Given a singly linked list L: L0→L1→…→Ln-1→Ln,
reorder it to: L0→Ln→L1→Ln-1→L2→Ln-2→…

You must do this in-place without altering the nodes' values.

For example,

Given {1,2,3,4}, reorder it to {1,4,2,3}.

思路: 1. Set a slow pointer and fast pointer to find the middle of the link

2. Reverse the rear half list.

3. Merge the two list.

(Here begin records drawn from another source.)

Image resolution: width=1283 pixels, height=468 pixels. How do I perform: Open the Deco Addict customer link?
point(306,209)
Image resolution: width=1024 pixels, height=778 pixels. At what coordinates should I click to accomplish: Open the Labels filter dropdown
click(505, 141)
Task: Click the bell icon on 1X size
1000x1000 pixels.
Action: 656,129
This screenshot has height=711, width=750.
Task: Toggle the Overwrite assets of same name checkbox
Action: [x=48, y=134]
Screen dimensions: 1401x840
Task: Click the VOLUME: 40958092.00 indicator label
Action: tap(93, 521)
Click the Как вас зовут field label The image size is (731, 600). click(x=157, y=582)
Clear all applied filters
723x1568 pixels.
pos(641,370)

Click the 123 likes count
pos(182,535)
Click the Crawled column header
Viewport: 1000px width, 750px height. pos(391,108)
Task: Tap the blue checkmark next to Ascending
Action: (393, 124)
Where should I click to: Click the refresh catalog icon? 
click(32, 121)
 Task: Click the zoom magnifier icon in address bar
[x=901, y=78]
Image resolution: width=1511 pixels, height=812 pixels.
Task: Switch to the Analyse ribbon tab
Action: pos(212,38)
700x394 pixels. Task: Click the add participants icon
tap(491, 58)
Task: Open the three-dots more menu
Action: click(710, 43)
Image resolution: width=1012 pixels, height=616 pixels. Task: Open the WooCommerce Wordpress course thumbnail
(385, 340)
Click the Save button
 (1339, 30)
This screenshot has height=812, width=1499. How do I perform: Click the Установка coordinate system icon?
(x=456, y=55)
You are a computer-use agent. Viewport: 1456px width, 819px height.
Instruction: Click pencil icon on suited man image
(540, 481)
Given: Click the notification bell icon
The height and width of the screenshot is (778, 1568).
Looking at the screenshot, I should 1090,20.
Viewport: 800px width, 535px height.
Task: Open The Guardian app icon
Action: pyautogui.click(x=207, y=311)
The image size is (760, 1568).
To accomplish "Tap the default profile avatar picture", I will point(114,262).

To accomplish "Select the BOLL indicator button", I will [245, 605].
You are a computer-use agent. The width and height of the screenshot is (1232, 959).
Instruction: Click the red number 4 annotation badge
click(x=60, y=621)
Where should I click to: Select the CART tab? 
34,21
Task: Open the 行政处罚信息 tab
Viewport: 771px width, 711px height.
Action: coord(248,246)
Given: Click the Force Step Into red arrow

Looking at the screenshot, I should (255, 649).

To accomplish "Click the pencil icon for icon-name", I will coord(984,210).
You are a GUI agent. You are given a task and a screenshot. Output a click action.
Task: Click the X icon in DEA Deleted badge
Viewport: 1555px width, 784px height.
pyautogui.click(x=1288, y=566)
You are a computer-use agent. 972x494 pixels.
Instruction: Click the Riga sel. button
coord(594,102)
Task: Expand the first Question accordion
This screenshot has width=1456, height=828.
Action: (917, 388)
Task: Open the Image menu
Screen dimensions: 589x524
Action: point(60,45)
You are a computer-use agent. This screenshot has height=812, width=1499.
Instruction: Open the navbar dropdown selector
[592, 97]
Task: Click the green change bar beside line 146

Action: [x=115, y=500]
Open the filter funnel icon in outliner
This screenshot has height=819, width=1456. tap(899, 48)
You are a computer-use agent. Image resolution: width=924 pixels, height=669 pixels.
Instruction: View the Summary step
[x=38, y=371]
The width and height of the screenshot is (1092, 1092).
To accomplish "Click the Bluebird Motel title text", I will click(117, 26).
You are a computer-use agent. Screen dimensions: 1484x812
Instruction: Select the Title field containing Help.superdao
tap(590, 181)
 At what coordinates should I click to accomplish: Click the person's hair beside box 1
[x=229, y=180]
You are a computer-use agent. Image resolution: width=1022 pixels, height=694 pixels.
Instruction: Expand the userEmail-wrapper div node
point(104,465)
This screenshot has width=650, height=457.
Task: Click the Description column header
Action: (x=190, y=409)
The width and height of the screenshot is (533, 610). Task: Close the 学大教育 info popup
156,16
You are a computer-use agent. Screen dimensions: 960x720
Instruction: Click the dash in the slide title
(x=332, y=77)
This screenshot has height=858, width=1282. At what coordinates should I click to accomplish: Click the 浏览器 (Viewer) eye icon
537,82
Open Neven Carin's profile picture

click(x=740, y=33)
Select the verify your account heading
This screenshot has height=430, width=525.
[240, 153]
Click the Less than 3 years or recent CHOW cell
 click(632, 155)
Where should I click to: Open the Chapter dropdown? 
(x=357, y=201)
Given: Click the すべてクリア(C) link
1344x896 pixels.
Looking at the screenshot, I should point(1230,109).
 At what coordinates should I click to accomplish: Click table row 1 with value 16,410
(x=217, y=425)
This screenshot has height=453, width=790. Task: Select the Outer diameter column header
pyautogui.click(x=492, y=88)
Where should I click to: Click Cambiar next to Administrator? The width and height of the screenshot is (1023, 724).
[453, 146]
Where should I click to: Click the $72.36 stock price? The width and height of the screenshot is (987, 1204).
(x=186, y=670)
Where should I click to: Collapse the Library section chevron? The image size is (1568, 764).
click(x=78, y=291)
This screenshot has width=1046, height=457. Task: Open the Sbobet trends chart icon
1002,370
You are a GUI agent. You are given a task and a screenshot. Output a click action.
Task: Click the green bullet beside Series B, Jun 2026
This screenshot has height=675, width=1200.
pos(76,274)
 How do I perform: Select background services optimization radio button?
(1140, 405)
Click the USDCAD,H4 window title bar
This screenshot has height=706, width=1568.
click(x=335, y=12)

One by one.

易错点： 注意分开后的两个list  一定要断开连接，  slow.next = null !!!!  还有就是  判断循环结束 用 fast.next != null && fast.next.next != null

/**
 * Definition for singly-linked list.
 * class ListNode {
 *     int val;
 *     ListNode next;
 *     ListNode(int x) {
 *         val = x;
 *         next = null;
 *     }
 * }
 */
public class Solution {
    public void reorderList(ListNode head) {
        if(head == null)
            return;
        ListNode slow = head;
        ListNode fast = head;
        while(fast.next != null && fast.next.next != null){
            slow = slow.next;
            fast = fast.next.next;
        }
        fast = slow.next;// The rear half linked list
        slow.next = null;
        fast = reverseLinkList(fast);//Reverse the list
        slow = head;
        while(fast != null){
            ListNode cur = fast;
            fast = fast.next;
            cur.next = slow.next;
            slow.next = cur;
            slow = cur.next;
        }
    }
    
    private ListNode reverseLinkList(ListNode head){
        if(head == null)
            return head;
        ListNode newHead = new ListNode(0);
        while(head != null){
            ListNode cur = head;
            head = head.next;
            cur.next = newHead.next;
            //newHead.next = cur.next;
            newHead.next = cur;
        }
        return newHead.next;
    }
}